Park City Dispatch. 1.

Weapons Craig Phillips arrives in Park City and catches Weapons.

Granted, some may feel Sundance "jumped the shark" some time ago, and (as Shannon Gee notes) there are plenty of reasons to gripe about the event. It's cold, very cold, crowded (though so far not unbearably so, and I find filmgoers generally a very cordial lot), some films are a disappointment, and it's a pain in the ass to get to. But it's Sundance, and it's still damned exciting to be here.

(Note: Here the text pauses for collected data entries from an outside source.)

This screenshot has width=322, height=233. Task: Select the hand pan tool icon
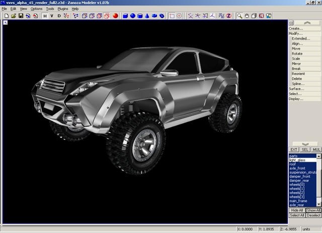pyautogui.click(x=247, y=16)
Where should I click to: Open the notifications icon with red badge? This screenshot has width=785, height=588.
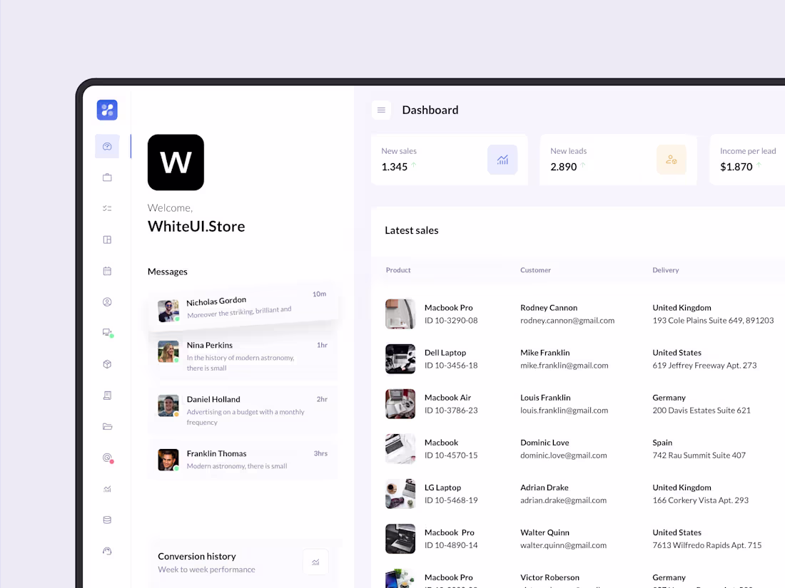(107, 458)
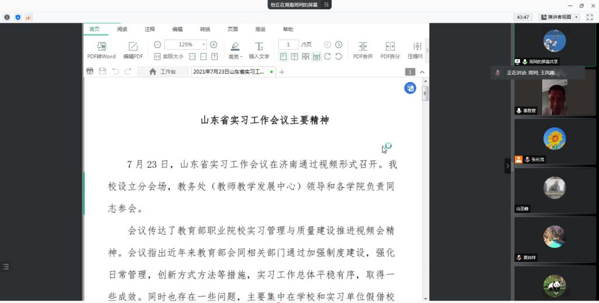
Task: Click the zoom in plus icon
Action: (x=214, y=44)
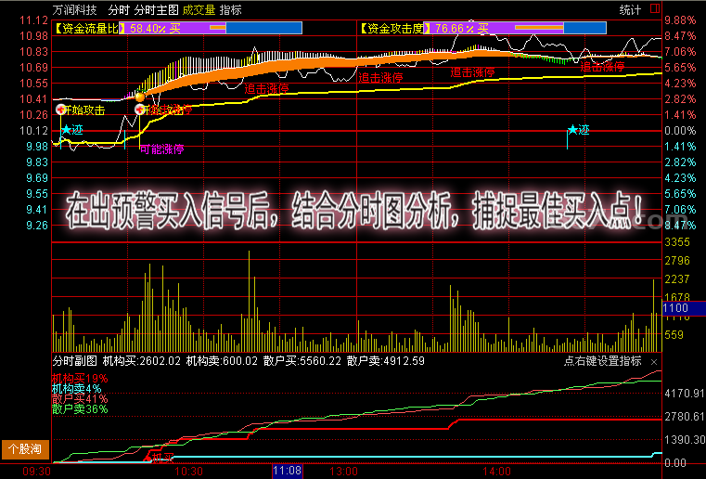Click the red layout icon beside 统计
This screenshot has width=706, height=479.
(655, 8)
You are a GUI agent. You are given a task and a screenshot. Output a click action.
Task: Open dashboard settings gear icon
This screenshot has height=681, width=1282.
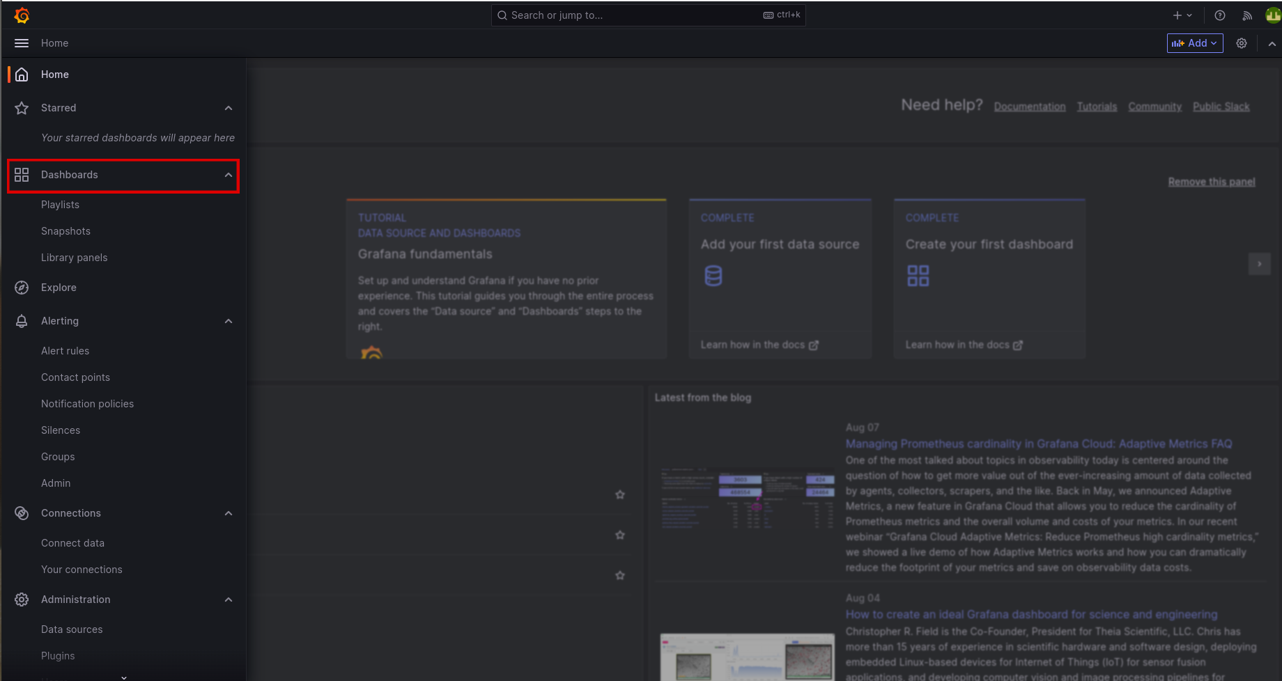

You'd think my expectations for my first film ever at Sundance would be unfairly high, but that wasn't the case. I knew I'd see quite a few films while here, and knew very little about Weapons other than the names of a few of the young actors in the cast. Those young actors would turn out to be among the few highlights in this, yet another entry in the nihilistic suburban youths gone bad genre. I described it to one of my colleagues as "Larry Clark and Quentin Tarantino do an Afterschool Special," and while that's probably not completely fair (I'm trying to cut it some slack, knowing how sleep-deprived I already am), the number of clichéd teen "issues" ticked off the checklist in Act 3 alone - teen pregnancy, check; abuse, check; rape, check; feud over a girl, check; drug abuse, check - that the woman sitting next to me finally got up and left in exasperation, muttering to me as she walked past, "Okay, one cliché too many." (Maybe she was sleep-deprived, too.)

Weapons

Still, it's frustrating to have to give this one the thumb's down when the cast is so strong (and their sweet earnestness when appearing after the screening made it even more painful) - including the underused Mark Webber, Paul Dano (from Little Miss Sunshine; although I wish he'd start doing something other than the sullen teen number), Nick Cannon - a good young actor often in bad movies, and, in a bizarrely bravura turn in one scene, Arliss Howard channeling Dennis Hopper. And there are moments of genuine black humor - including the tense sequence before Cannon and his posse are heading to a showdown with the teen they think has beaten Cannon's sister, in which Cannon is hurried (and nattily dressed) because he's got a job interview - that I found myself wishing first-time director Adam Bhala Lough had gone more in that direction. Instead, the precocious filmmaker chose the more pretentious, earnest route - trying to distract us from the ill-focused story by playing a shell game with the structure, moving backwards a la Betrayal. But Pinter is a long way from Weapons. By the end, I was echoing a line from one of the characters: "I just don't give a fuck."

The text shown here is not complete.